Ich habe unheimlich viele positive Rückmeldungen bekommen, von ehemaligen Mitschülern, früheren Lehrern, aus dem Bekanntenkreis. Das hat mich noch mal so sehr beflügelt. Viele haben mir gesagt: Wow, mutig, dass du dich so öffentlich positionierst! Ehrlich gesagt hatte ich diesen Gedanken vorher gar nicht, ich dachte eher: Das ist kein Mut, das ist jetzt einfach notwendig. Aber natürlich ist mir klar, dass ich mich damit auch Angriffen aussetze.

Zur Demo am 20. Januar kamen keine Störer, es war auch keine Gegenveranstaltung angemeldet.
Mein Eindruck ist, in der direkten Konfrontation trauen sich die Rechten oft nicht aus der Deckung. Aber klar, darauf verlassen kann man sich nicht. Auch vor einem digitalen Shitstorm bin ich nicht sicher, Drohungen im Netz gab es durchaus schon. Mir ist klar, dass ich in Luckenwalde jetzt als eine erkannt werde, die sich positioniert. Aber wenn nicht Leute wie ich, wer dann? Ich bin weiß, deutsch, hetero. Ich gehöre nicht zu den Personen, die als Erstes in Gefahr wären, wenn die AfD politische Macht hätte. Umso wichtiger ist es, stellvertretend Flagge zu zeigen. Und zwar genau dort, wo das Klima sich schon zum Schlechten verändert hat.

Die ostdeutschen Städte, die kleinen Städte sind enorm wichtig. Für viele, die sich jetzt endlich aus der Deckung trauen. Die vorher den Eindruck hatten: Das bringt doch nichts. Auch für ältere Menschen, für die es vielleicht zu beschwerlich wäre, für eine Kundgebung nach Berlin zu fahren. Jetzt ist es wichtig, nicht nachzulassen. Nichts wäre schlimmer, als wenn sich unsere Gegner hinstellen und sagen: Na seht ihr, eure Bewegung war nur eine Eintagsfliege.

Meine Gefühle im Moment? Ganz viel Hoffnung und Energie. Etwas anderes will ich gar nicht zulassen, das würde mich nur lähmen. Die nächste Demo in Luckenwalde ist bereits angemeldet, aber dabei soll es nicht bleiben. Als Musikfan schwebt mir ein Konzert vor, aber auch andere Formate: Gesprächsrunden, Diskussionen. Seitdem ich die Demo organisiert habe, haben mich viele Leute gefragt, wie ich im direkten Kontakt mit AfD-Wählern umgehe, wollen Tipps von mir. Ich habe da auch kein Patentrezept, aber das ist ein wichtiger Punkt, bei Straßenprotest allein darf es nicht bleiben.

Seitdem ich ins Machen gekommen bin, platze ich förmlich vor Ideen, und es hat sich schon eine lose Gruppe von Leuten gebildet, denen es ähnlich geht.

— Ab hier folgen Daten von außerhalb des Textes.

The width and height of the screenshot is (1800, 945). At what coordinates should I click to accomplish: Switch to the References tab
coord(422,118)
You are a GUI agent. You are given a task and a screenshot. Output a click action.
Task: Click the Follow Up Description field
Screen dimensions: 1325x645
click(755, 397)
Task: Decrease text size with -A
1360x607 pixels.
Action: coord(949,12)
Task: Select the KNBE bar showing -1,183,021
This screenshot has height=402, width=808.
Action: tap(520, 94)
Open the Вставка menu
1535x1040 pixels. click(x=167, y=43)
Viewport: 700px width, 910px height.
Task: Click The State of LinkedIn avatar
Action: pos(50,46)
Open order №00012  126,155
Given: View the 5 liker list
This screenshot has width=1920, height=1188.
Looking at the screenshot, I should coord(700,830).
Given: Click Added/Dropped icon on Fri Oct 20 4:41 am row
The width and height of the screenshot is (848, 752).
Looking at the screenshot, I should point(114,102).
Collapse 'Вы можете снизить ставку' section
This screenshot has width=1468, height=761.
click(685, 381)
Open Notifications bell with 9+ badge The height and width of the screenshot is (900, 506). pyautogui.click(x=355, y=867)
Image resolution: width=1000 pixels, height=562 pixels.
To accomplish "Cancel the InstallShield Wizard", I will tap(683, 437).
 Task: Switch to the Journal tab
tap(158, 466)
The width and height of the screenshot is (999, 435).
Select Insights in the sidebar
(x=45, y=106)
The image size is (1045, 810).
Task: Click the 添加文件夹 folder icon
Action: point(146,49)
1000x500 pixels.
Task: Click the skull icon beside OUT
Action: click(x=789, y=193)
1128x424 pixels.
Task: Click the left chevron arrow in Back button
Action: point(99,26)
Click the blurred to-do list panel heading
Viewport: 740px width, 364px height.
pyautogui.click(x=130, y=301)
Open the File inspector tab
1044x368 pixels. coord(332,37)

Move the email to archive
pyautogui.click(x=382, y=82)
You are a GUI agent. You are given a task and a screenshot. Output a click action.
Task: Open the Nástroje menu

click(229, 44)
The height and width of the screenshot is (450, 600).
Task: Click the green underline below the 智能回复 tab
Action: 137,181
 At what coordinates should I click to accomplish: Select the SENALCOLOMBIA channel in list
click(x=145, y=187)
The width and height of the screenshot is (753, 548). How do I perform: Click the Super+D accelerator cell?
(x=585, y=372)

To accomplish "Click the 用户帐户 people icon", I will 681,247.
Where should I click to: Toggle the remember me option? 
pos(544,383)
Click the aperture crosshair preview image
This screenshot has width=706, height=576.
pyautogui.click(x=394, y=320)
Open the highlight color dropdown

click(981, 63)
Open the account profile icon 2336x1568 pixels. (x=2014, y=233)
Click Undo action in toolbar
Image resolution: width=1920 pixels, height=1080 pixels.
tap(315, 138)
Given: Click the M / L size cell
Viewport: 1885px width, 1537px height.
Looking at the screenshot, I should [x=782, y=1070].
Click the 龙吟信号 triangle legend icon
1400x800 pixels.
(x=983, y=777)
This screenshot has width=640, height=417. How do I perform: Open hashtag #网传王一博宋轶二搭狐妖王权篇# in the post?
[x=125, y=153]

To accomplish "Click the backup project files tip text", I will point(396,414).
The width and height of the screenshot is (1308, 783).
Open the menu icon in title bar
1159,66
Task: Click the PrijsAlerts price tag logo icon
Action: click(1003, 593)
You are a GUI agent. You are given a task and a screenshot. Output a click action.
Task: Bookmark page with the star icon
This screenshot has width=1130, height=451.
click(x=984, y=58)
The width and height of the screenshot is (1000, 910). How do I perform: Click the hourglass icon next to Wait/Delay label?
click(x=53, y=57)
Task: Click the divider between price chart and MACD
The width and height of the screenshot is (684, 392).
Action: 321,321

Diese Gemeinschaft tut gut, ich fühle mich jetzt viel stärker als noch vor zwei, drei Wochen. Und das muss alles weitergehen, mindestens bis zur Landtagswahl im Herbst. Es kostet Kraft, das neben einem dicht getakteten Alltag zu stemmen – aber es gibt auch Energie. Weil ich weiß, wofür ich stehe, weil ich handle, statt ohnmächtig am Rand zu stehen und tatenlos zuzuschauen.